Document extract -
When integrating, REBOUND needs to somehow detect if the user wants to integrate forward or backward. As a first hint, it uses the sign of the timestep. So ideally, one should also switch the sign of the timestep when switching directions. If that doesn't happen (like in the original unit test), REBOUND eventually figures it out and changes the integration direction. But the first timestep after the switch will be very large. Usually, that's not a problem because the large timestep will just be rejected in an adaptive scheme. But it matters in this case because we're interested in such high precision and the predictor corrector loop will retain some memory of the too large timestep (because it's trying to predict values for the smaller timestep). There are two solutions: a) simply changing the sign of the timestep when integrating backwards, thus telling REBOUND explicitly which direction we want to integrate. b) somehow fixing the logic that determines automatically the direction in which REBOUND integrates. That sounds easy, but it really tricky because 1) The timestep can be fixed or adaptive. 2) REBOUND needs to reduce the final timestep so that the final time matches exactly the requested time (if exact_finish_time=1). 3) The final timestep might not actually be final because the step might get rejected. Then it needs to reduce the timestep once again. So what used to be one final step, might be many final steps. 4) After the final timestep(s) are done, it needs to reset the timestep to the previous value so that a simulation can continue with the normal, not reduced timestep. 5) REBOUND runs into floating point issues when the time variable is large compared to the timestep. That easily happens if one integrates for billions of timesteps. There is all kind of extra logic to prevent things from blowing up in that case. 6) All of this needs to be implemented so that it works when integrating backward or forward. Again sound easy because all that changes is a sign, but every < and > statement needs to be able to handle this.

I'll try to improve the current way this is implemented in REBOUND. But it's hard to foresee all the possible consequences. In the meantime solution a) significantly reduces the number of spikes we see in this test. It's not quite as good as using a fixed timestep, which I think makes sense. We'd expect a larger error when adaptive timesteps are turned on because the particle sees the planets at slightly different times on the way back, leading to slightly different errors than on the way out.

FWIW, similar to the argument before, @matthewholman you did not encounter this issue because you didn't change the direction of integration, you started a new integration when using assist_integrate the second time.

tldr; this is a complex test! It's good to find these kind of issues, but I also don't think any of this matters in 99% of applications where one just integrates in one direction.

dmhernan commented 1 year ago

@hannorein When you reverse the timestep sign, is the magnitude of spikes still ~4 orders magnitude?

As to how common these spikes are, and how problematic they are in the forward direction, I assume their rate of occurrence has a scaling with the timestep.

hannorein commented 1 year ago

@dmhernan This first plot shows what reversing the timestep sign does (old = not reversing timestep sign, new: reversing timestep sign)

Data shown -
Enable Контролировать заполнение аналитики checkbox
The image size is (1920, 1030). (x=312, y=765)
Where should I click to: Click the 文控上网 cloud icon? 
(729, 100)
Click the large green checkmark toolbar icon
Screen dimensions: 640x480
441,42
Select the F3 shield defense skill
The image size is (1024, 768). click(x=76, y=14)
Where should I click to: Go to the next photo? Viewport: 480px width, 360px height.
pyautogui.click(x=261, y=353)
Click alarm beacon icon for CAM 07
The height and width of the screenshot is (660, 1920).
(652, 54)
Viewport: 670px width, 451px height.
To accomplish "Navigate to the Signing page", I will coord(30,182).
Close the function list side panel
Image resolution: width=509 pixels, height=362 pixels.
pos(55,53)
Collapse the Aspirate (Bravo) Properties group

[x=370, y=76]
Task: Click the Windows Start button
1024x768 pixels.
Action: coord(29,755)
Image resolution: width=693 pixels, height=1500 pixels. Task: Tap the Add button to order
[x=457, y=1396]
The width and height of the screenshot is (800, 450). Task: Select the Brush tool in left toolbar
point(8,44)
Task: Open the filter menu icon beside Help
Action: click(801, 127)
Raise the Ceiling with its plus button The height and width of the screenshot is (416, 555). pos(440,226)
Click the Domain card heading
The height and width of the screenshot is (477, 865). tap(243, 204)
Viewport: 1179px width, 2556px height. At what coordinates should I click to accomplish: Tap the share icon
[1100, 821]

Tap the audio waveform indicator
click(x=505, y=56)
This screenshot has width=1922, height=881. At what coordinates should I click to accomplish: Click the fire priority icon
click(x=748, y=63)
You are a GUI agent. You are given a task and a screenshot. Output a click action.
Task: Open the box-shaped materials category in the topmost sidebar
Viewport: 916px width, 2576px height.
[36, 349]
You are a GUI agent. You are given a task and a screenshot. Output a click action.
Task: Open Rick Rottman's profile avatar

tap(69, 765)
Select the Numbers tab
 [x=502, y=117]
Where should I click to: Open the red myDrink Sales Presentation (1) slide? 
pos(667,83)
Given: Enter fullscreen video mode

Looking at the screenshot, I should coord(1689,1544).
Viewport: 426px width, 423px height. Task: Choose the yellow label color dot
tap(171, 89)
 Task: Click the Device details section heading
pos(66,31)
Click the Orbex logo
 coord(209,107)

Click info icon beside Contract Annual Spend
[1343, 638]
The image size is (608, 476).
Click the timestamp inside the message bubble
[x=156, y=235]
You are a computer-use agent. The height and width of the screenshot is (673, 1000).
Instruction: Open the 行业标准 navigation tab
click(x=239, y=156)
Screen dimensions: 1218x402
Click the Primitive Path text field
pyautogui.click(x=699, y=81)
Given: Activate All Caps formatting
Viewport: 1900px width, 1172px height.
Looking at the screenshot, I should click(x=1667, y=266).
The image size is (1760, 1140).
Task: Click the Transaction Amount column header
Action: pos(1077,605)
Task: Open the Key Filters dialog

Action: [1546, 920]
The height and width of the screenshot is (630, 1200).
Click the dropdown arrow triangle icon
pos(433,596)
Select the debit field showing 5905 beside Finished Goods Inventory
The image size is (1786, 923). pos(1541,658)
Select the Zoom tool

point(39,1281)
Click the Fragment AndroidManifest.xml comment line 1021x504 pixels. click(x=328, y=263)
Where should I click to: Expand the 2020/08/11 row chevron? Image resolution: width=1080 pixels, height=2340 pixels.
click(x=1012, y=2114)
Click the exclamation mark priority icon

Directions - In the thread about REBOUND's integration direction, rewrite the paragraph beginning "I'll try to improve" as a short bulleted list that keeps its main facts.

Answer in full -
- The writer plans to try improving how REBOUND currently handles this but finds all possible consequences hard to foresee.
- Meanwhile, solution a) greatly reduces the number of spikes in this test.
- It still isn't quite as good as a fixed timestep, which the writer thinks makes sense.
- With adaptive timesteps, a larger error is expected. On the way back, the particle sees the planets at slightly different times, so its errors differ slightly from those on the way out.